# Your instructions:
Pictures are to be dropped, and only the lines from the one containing "The image size is (1512, 808)." through the end of the data below are to be reproduced as written.

# Data supplied:
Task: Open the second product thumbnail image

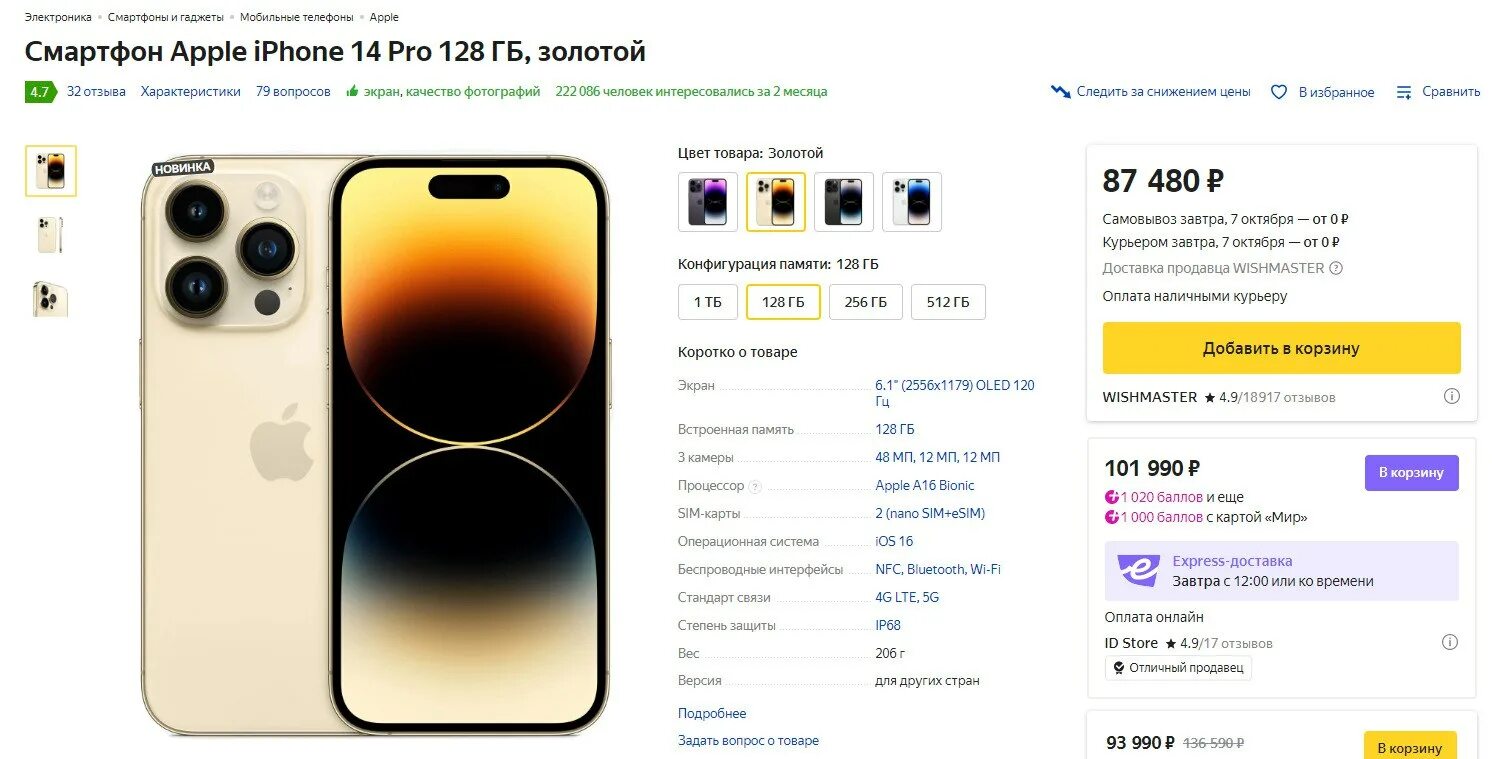Action: click(50, 234)
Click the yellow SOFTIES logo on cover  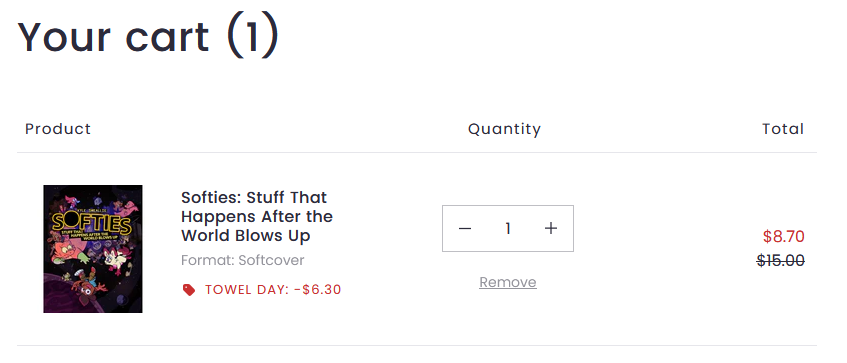(x=92, y=223)
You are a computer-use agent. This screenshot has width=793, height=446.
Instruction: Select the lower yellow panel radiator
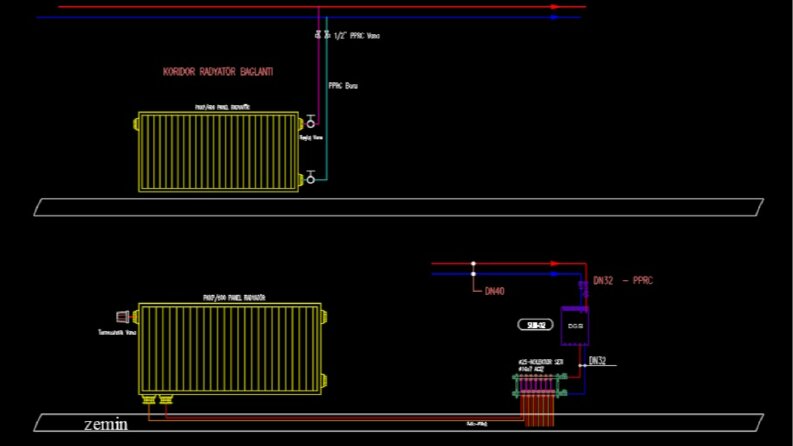(x=230, y=349)
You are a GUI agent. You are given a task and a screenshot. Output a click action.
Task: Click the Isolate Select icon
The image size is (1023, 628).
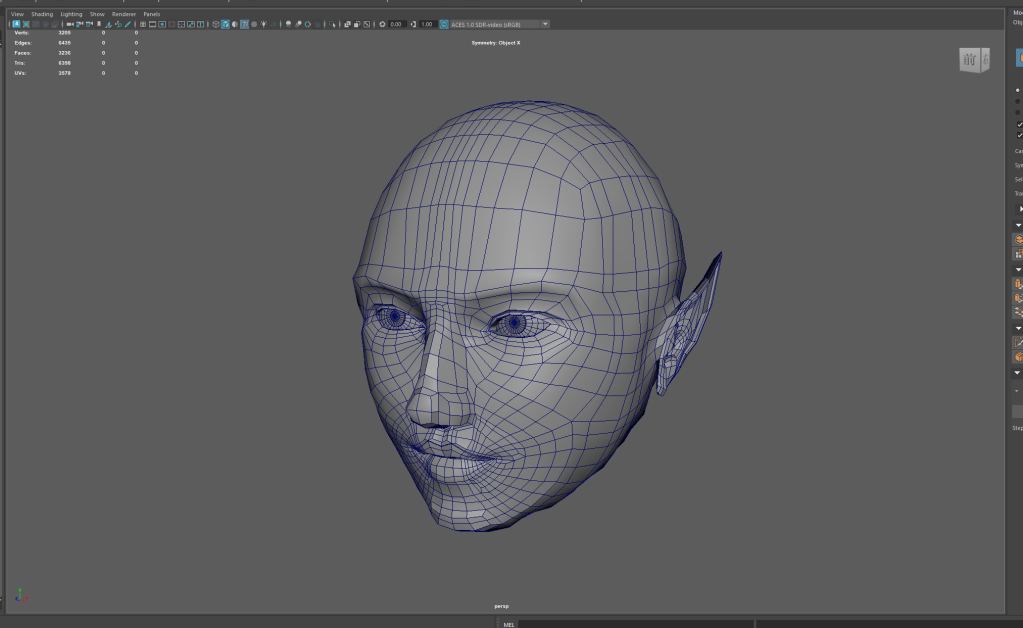pos(332,24)
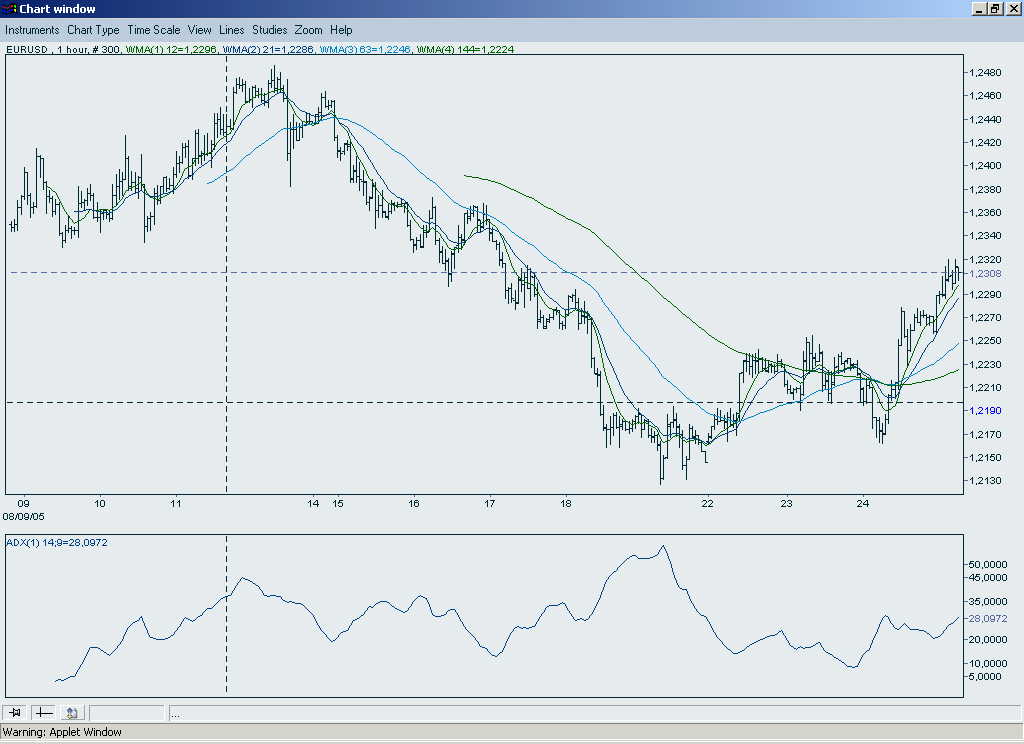Click the 1,2308 current price marker

988,273
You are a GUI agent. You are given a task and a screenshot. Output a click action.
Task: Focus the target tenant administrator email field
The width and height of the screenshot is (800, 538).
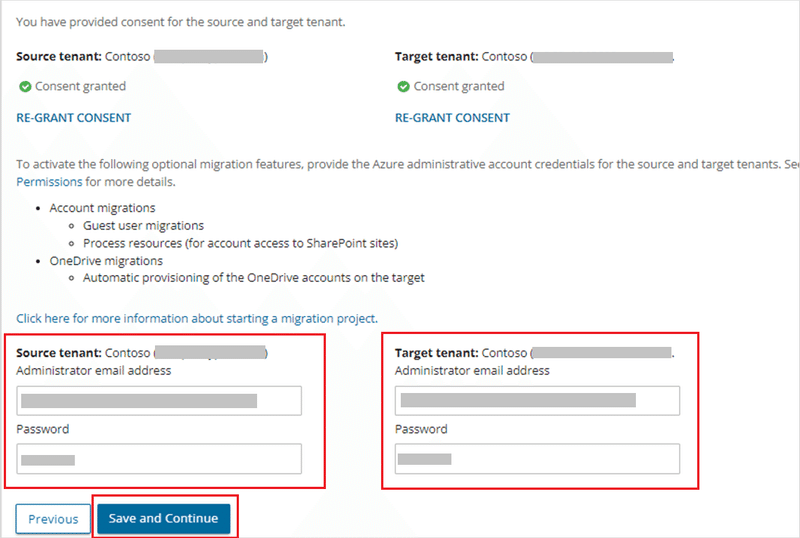click(537, 401)
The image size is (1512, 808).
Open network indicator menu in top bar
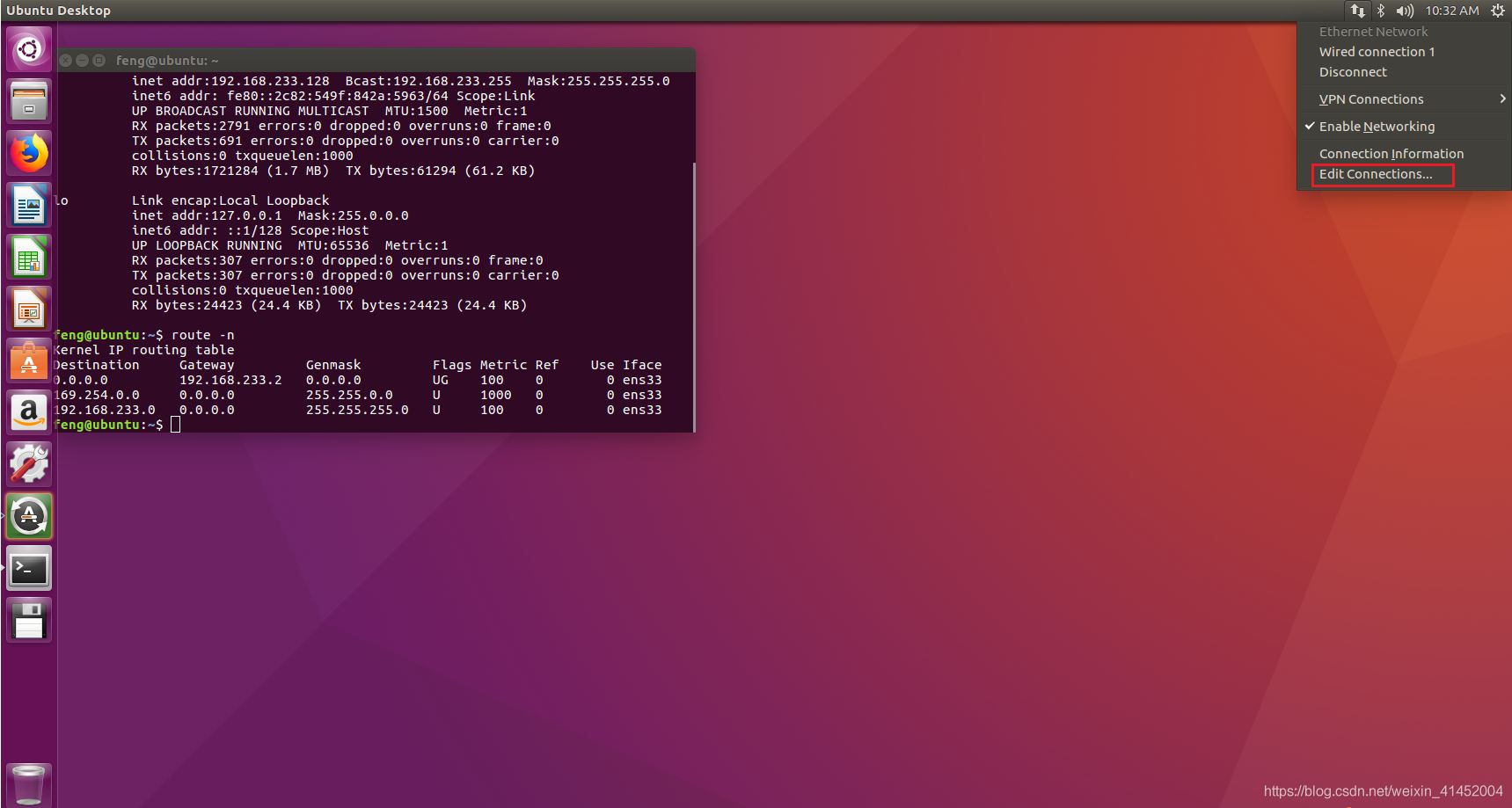tap(1357, 11)
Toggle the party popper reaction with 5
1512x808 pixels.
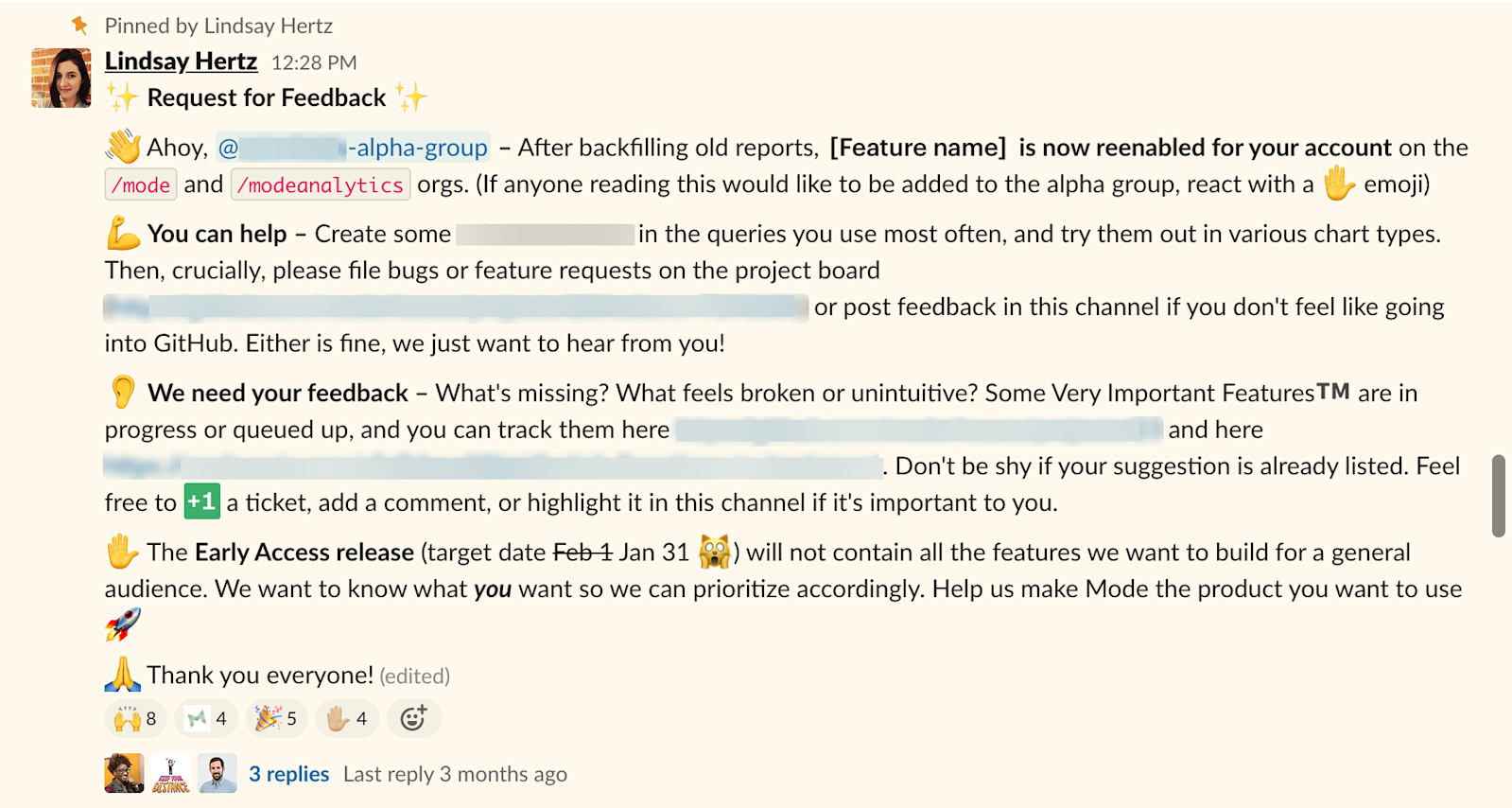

# Exercise solution:
The image size is (1512, 808).
Open network indicator menu in top bar
tap(1357, 11)
Toggle the party popper reaction with 5
1512x808 pixels.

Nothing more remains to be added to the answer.